Namun, yang dilupakan Yusril adalah bahwa Jokowi – Ma’ruf tidak
memenuhi syarat yang tercantum dalam pasal 6A ayat (3) tersebut. Jokowi
– Ma’ruf hanya menang di 8 provinsi, tidak sampai separuh dari jumlah
provinsi (17 provinsi).

Sedangkan Prabowo – Sandi menang di 26 provinsi, tidak ada perolehan
suara di bawah 20 persen. Sehingga, keduanya telah memenuhi syarat
sesuai pasal 6A ayat (3) UUD 1945 itu. Inilah dasar hukumnya mengapa
Jokowi – Ma’ruf tidak bisa dilantik.

Berikut bunyi lengkap Pasal 6A UUD 1945:

(1) Presiden dan Wakil Presiden dipilih dalam satu pasangan secara
langsung oleh rakyat.

(2) Pasangan calon Presiden dan Wakil Presiden diusulkan oleh partai
politik atau gabungan partai politik peserta pemilihan umum sebelum
pelaksanaan pemilihan umum.

(3) Pasangan calon Presiden dan Wakil Presiden yang mendapatkan suara
lebih dari lima puluh persen dari jumlah suara dalam pemilihan umum
dengan sedikitnya dua puluh persen suara di setiap provinsi yang
tersebar di lebih dari setengah jumlah provinsi di Indonesia, dilantik
menjadi Presiden dan Wakil Presiden.

Coba simak, dengan sedikitnya dua puluh persen suara di setiap provinsi
yang tersebar di lebih dari setengah jumlah provinsi di Indonesia,
secara implisit dapat dikatakan Jokowi – Ma’ruf belum bisa dinyatakan
sebagai pemenang karena belum “setengah jumlah provinsi”. 

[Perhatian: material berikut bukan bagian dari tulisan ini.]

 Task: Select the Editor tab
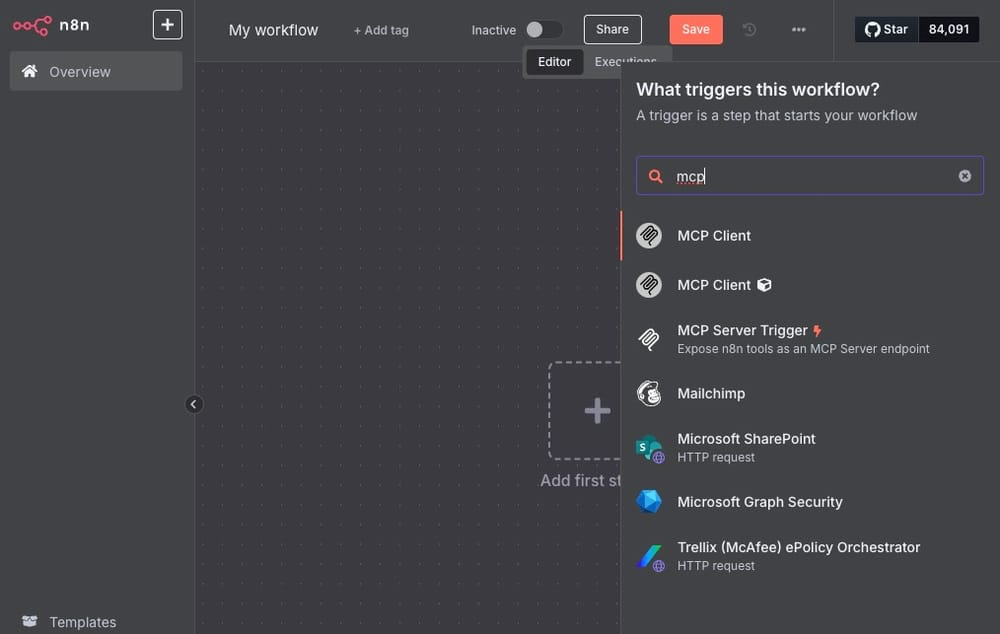tap(554, 61)
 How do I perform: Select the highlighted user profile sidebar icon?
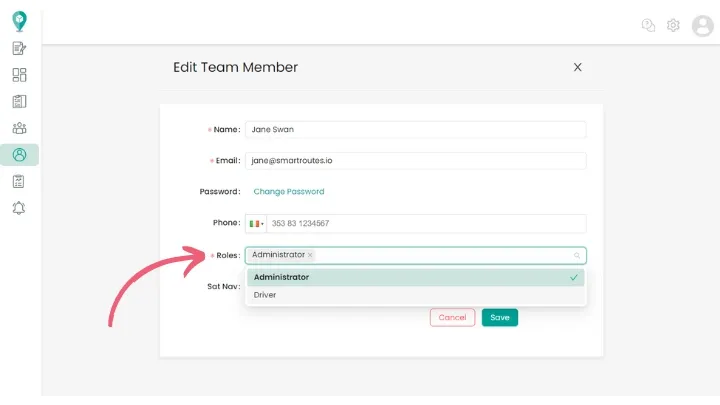point(19,155)
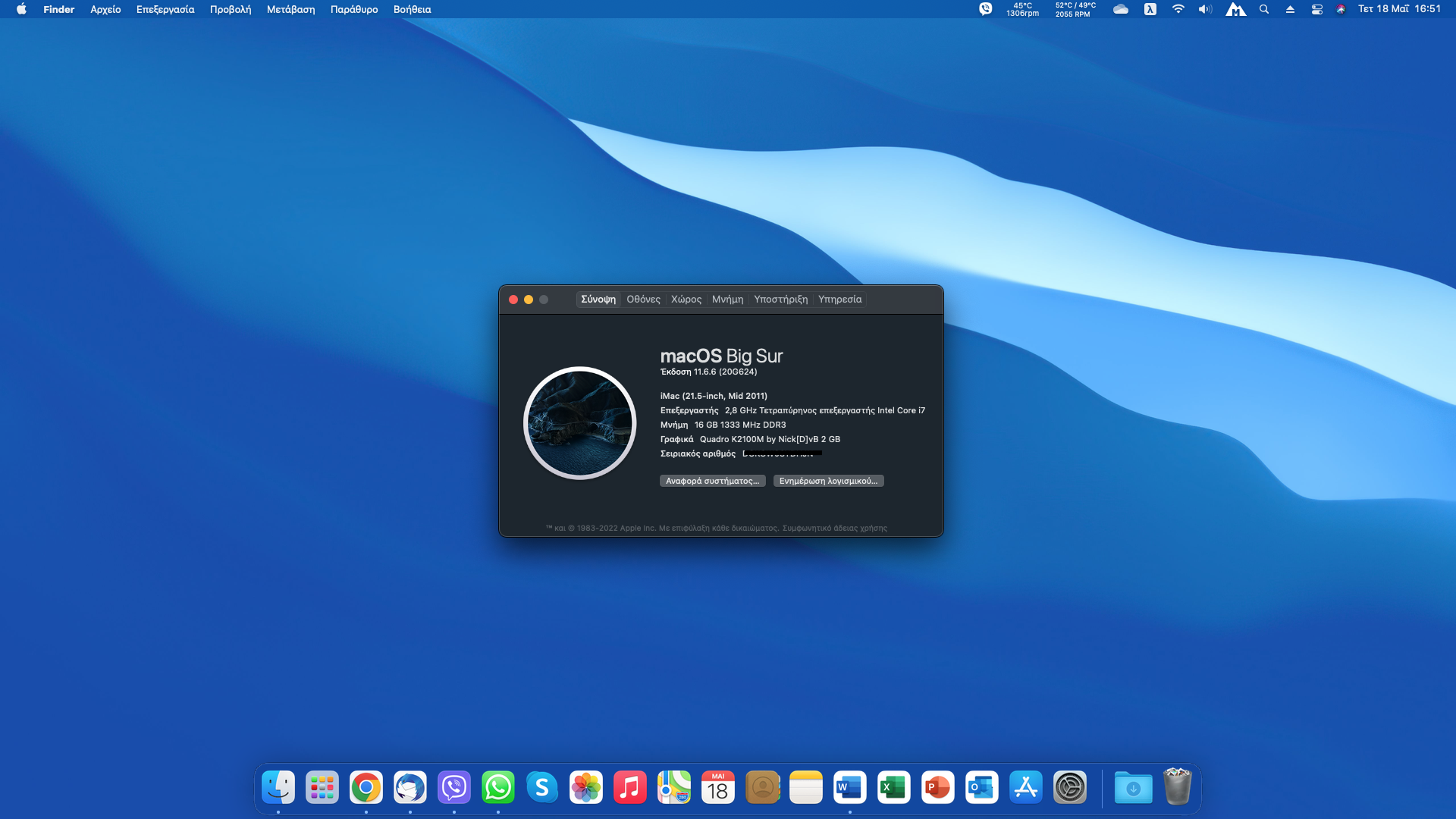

Karena tak bisa dilantik, maka Prabowo – Sandi yang memenuhi syarat
itulah yang harus dilantik MPR. Prabowo – Sandi menang di lebih dari
setengah jumlah provinsi, yakni tepatnya 26 provinsi dengan suara lebih
dari 20 persen suara.

Jokowi – Ma’ruf sendiri  masih ada beberapa provinsi yang perolehan
suaranya kurang dari 20 persen. Makanya, kalau Jokowi sangat ingin
bertemu Prabowo itu tidak lain maksudnya adalah untuk mendapatkan
legitimasi Prabowo secara politis.

Perlu dicatat, jika Prabowo memberi jalan pada Jokowi – Ma’ruf untuk
dilantik di MPR, justru mantan Danjen Kopassus ini bisa dianggap telah
melanggar UUD 1945. Karena itulah, dia harus bisa menerima keputusan
MPR atas dirinya.

Bersama Sandi, Prabowo dilantik MPR sebagai Presiden dan Wakil Presiden
2019-2024. Ini juga perlu dicatat bahwa MK tidak berhak untuk mengubah
UUD 1945. Catat! UUD 1945, bukan UU! Kedudukan MK tidak boleh di atas
UUD 1945.

MK itu tak berwenang mengganti atau memasukkan norma baru ke dalam
materi muatan (ayat, pasal dan/atau bagian) UU yang telah dinyatakan
bertentangan dengan UUD 1945, sehingga tidak mempunyai kekuatan hukum
mengikat.

Bahwa salah satu wewenang MK adalah mengadili pada tingkat pertama dan
terakhir yang putusannya bersifat final untuk menguji undang-undang
(UU) terhadap Undang-Undang Dasar Negara Republik Indonesia Tahun 1945
(UUD 1945).

Demikian yang diatur dalam Pasal 24C ayat (1) UUD 1945 dan Pasal 10
ayat (1) huruf a UU Nomor 24 Tahun 2003 tentang Mahkamah Konstitusi.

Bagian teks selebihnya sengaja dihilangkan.